José Carlos Dias é âncora moral para as novas gerações
Ingressar no centro de tortura do DOI-Codi ou no prédio do
Dops para atender perseguidos políticos, em plena vigência do ato institucional
número 5, exigia muita coragem e ousadia de um advogado. Defender mais de 500
presos políticos durante o regime de exceção, muitos deles gratuitamente,
demandava também enorme competência e determinação. O fato é que essas virtudes
nunca faltaram a José Carlos Dias.
A trajetória de José Carlos Dias indica que ele jamais
gostou de andar sozinho. Em 1970, aceitou o convite de dom Paulo Evaristo Arns
para formar, ao lado de Margarida Genevois, Dalmo Dallari, José Gregori, Fabio
Comparato e outros militantes dos direitos humanos, a Comissão de Justiça e
Paz. Organização que foi fundamental na luta contra a tortura durante o regime
militar.
Em 1977, José Carlos Dias voltou parte de
sua interminável energia para o processo de abertura, sendo um dos redatores e
articuladores da famosa Carta aos Brasileiros, que viria a se transformar num
dos marcos fundamentais da redemocratização, participando ativamente da
mobilização das Diretas e da convocação constituinte, ao lado de Miguel Reale
Jr. e de outros amigos de geração.
Desde cedo, José Carlos teve clareza de que as violações de
direitos humanos não terminariam com o fim da ditadura, especialmente em
relação a presos comuns e aos grupos vulneráveis que habitam as periferias
sociais brasileiras. Por isso aceitou o desafio de assumir a Secretaria de
Justiça, no governo Montoro em São Paulo, e o Ministério da Justiça, na
Presidência de Fernando Henrique Cardoso.
Em ambas oportunidades colocou em curso projetos inovadores
de reforma do sistema carcerário e da segurança pública. A falta de compromisso
de sucessivos governos de direita, centro e esquerda com essas reformas nos
levaram a uma dramática deterioração das condições de segurança no Brasil, como
estamos testemunhando hoje em São Paulo.
Quando parecia animado com a ideia de reduzir o passo, foi
convocado mais uma vez a defender a democracia. Sua contribuição para a
Comissão Arns, idealizada por Paulo Sérgio Pinheiro, foi essencial para
reconstruir o tecido da sociedade civil brasileira. A escolha unânime de José
Carlos Dias para ler o Manifesto de Defesa do Estado de Direito, em 11 de
agosto de 2022, em nome de centenas de entidades —do Movimento Negro à Fiesp,
da CUT à Febraban—, foi o reconhecimento de sua rica trajetória.

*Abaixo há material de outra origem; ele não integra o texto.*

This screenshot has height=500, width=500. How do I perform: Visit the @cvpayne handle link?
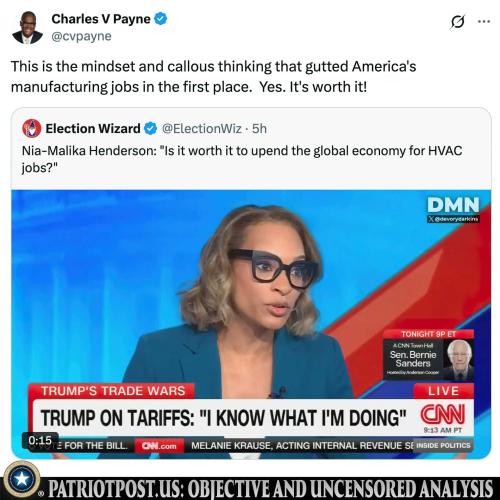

O percurso de José Carlos Dias tem sido marcado por enorme
coerência política, correção moral e competência profissional, além de um forte
compromisso com o pluralismo, a tolerância e, sobretudo, com a defesa dos
direitos humanos.
José Carlos Dias tornou-se ao longo das últimas décadas uma
espécie de âncora moral para as novas gerações de advogadas e advogados, assim
como para todos aqueles que militam pela dignidade humana.
Como se não bastasse, em José Carlos Dias todas essas
virtudes republicanas convivem de forma mais que harmoniosa com uma aguda
sensibilidade poética, um humor brejeiríssimo e uma despretensão militante.
A trajetória desse brasileiro gigante, como cravou Juca
Kfouri, nos chega agora por meio de um conjunto de relatos cuidadosamente
organizados por Ricardo Carvalho e Otávio Dias. "Democracia e
Liberdade", uma inspiradora leitura para este final de ano.